Overview

The aim of this project is to build a predictive text model to make it easy to type text by providing options for the next word based on words already typed. This report outlines the exploratory analysis that was done and provides a summary of how the model is being built.

The corpora used for this analysis was obtained from different types of websites and sorted into 3 files: newspapers, blogs and twitter. A sample of the data was cleaned and analysed then used to create the model.

Reading and Sampling the Data

The data was read into 3 separate files called twitter, blogs and news.

Some basic summary information for the datasets are provided below including the size of each file in MB, as well as the number of lines and the number of words in each file.

        # Get size of files in MB
                twitterSize <- file.info("../data/en_US.twitter.txt")$size / 1000000
                blogsSize <- file.info("../data/en_US.blogs.txt")$size / 1000000
                newsSize <- file.info("../data/en_US.news.txt")$size / 1000000

        # Get the number of words in each file
                numWords_twitter <- sum(str_count(twitter, '\\w+'))
                numWords_blogs <- sum(str_count(blogs, '\\w+'))
                numWords_news <- sum(str_count(news, '\\w+'))

        summaryStats <- data.frame("File_Name" = c("Twitter", "Blogs", "News"),
                                   "File_Size_MB" = c(twitterSize, blogsSize, newsSize),
                                   "Number_Of_Lines" = c(length(twitter), length(blogs), length(news)),
                                   "Number_Of_Words" = c(numWords_twitter, numWords_blogs, 
                                                       numWords_news))
        summaryStats
##   File_Name File_Size_MB Number_Of_Lines Number_Of_Words
## 1   Twitter     167.1053         2360148        31130580
## 2     Blogs     210.1600          899288        38601176
## 3      News     205.8119         1010242        35806831

Since the files are very large, ten percent of each dataset was sampled and concatenated into one file for use in the rest of the analysis. The sample should give us an accurate approximation to the results that would be obtained if all the data were used.

Create Corpus and Clean the data

A corpus was created from the sample file to be used for further analysis.
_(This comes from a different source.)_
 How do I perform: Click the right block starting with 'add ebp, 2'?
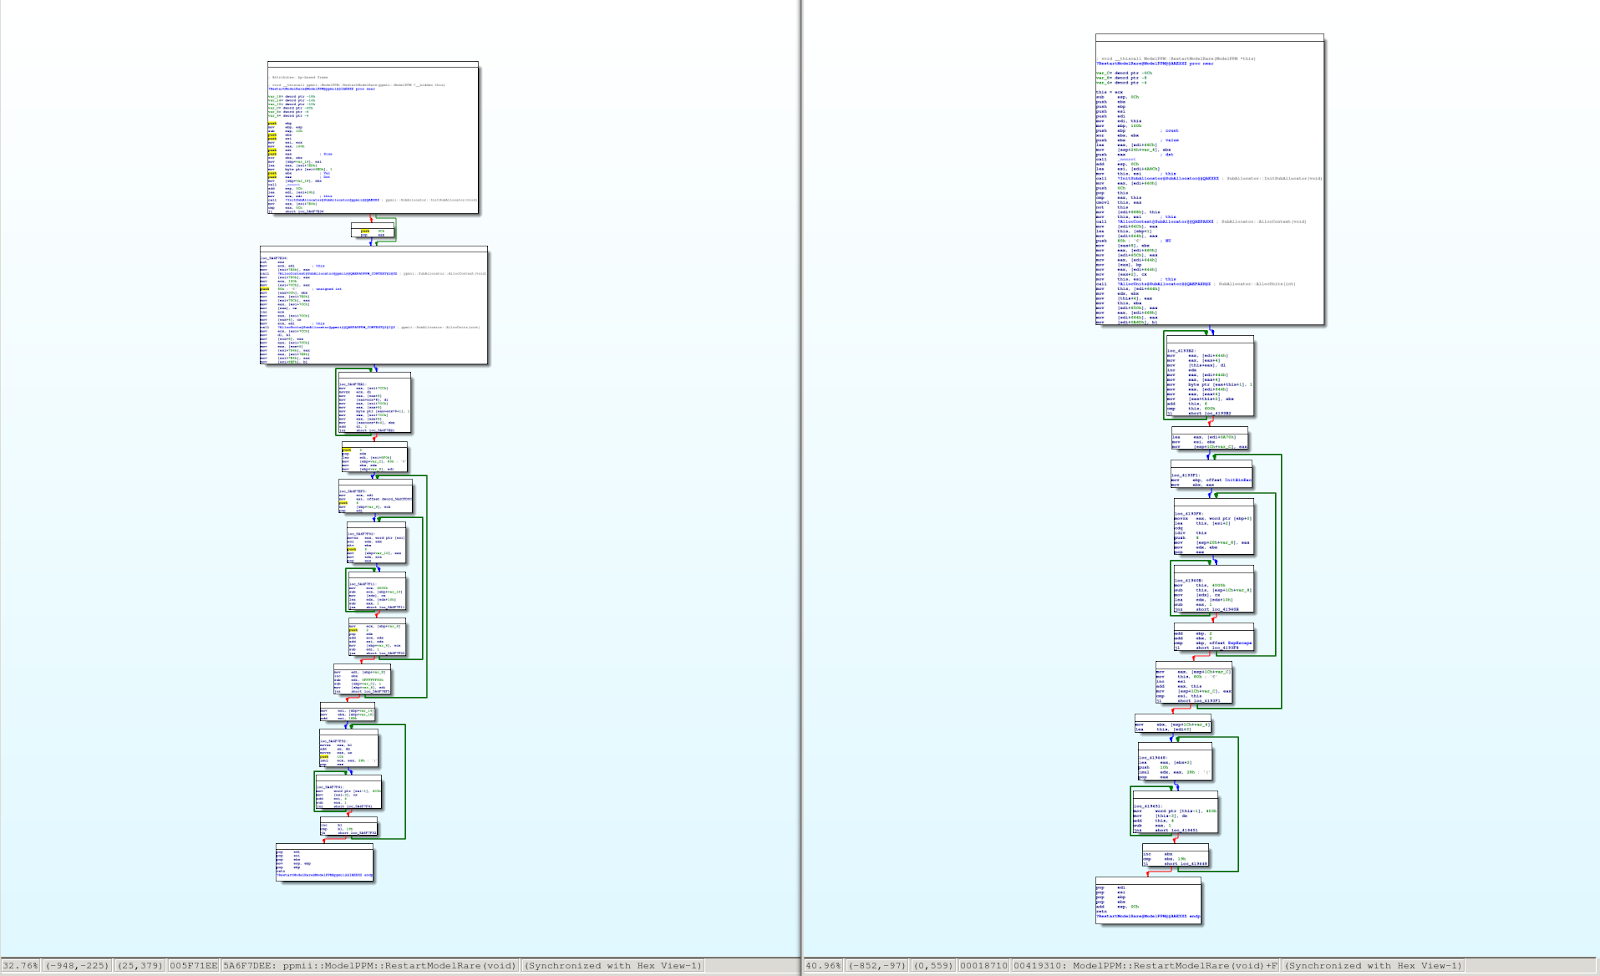(x=1213, y=638)
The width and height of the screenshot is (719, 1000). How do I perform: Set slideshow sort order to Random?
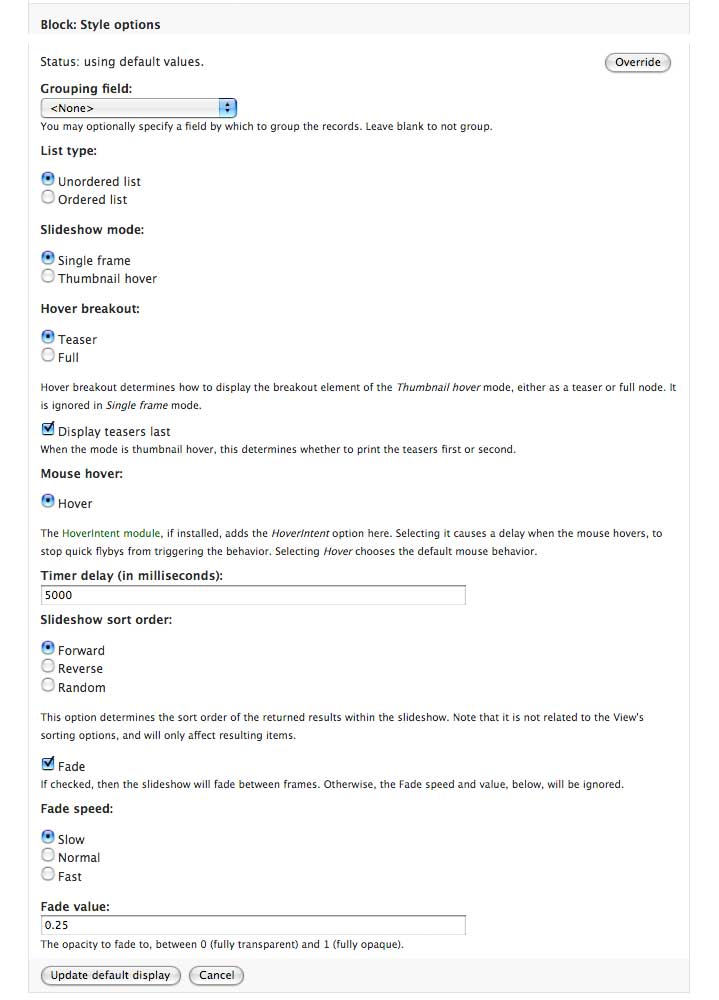pos(48,686)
The corpus was transformed by:

Note that a decision was made to not remove stopwords, such as a, the, and etc., so that these can also be predicted by the model.

        cleanCorpus <- tm_map(sampleCorpus, content_transformer(tolower))%>%
                        tm_map(removeNumbers)%>%
                        tm_map(removePunctuation, preserve_intra_word_dashes = TRUE, 
                               preserve_intra_word_contractions = TRUE)%>%
                        tm_map(removeWords, profanity)%>%
                        tm_map(stripWhitespace)

Exploratory Analysis

A term document matrix was created from the corpus. This is simply a table where the rows represent the different documents in the corpus and the columns represent words (terms) from the documents. The cells in the table represent the number of times a word appears in each document. This format makes it easier to manipulate the data and obtain frequency tables.

Most Frequent n-grams

An n-gram is a sequence of n words that occur together in the data. The most frequent unigrams (1 word), bigrams (2 words) and trigrams (3 words) were obtained and plotted below. Note that most n-grams include stopwords as these were left in the data to be used in the prediction model.

Next Steps

The frequency n-gram tables obtained from this analysis will be used as the training data to create the prediction model. Note that the highest n-gram used will be trigrams. In the unigram table, there are over 244,000 unique words but only 500 words are required to cover 55% of the words in the data, and 13,000 words are required to cover about 91% of words in the data. After removing words which have a frequency of less than 2 (about 231,000 words), the remaining words will still cover over 90% of words in the data, as well as make the model smaller and hopefully more efficient. To cater for a word that does not appear in the table, a generic word, UNK (or UNKNOWN) will be included with a frequency of 1. If a word is not found in the vocabulary, the model defaults to this word. The model will be trained using this data and will treat UNK like a regular word.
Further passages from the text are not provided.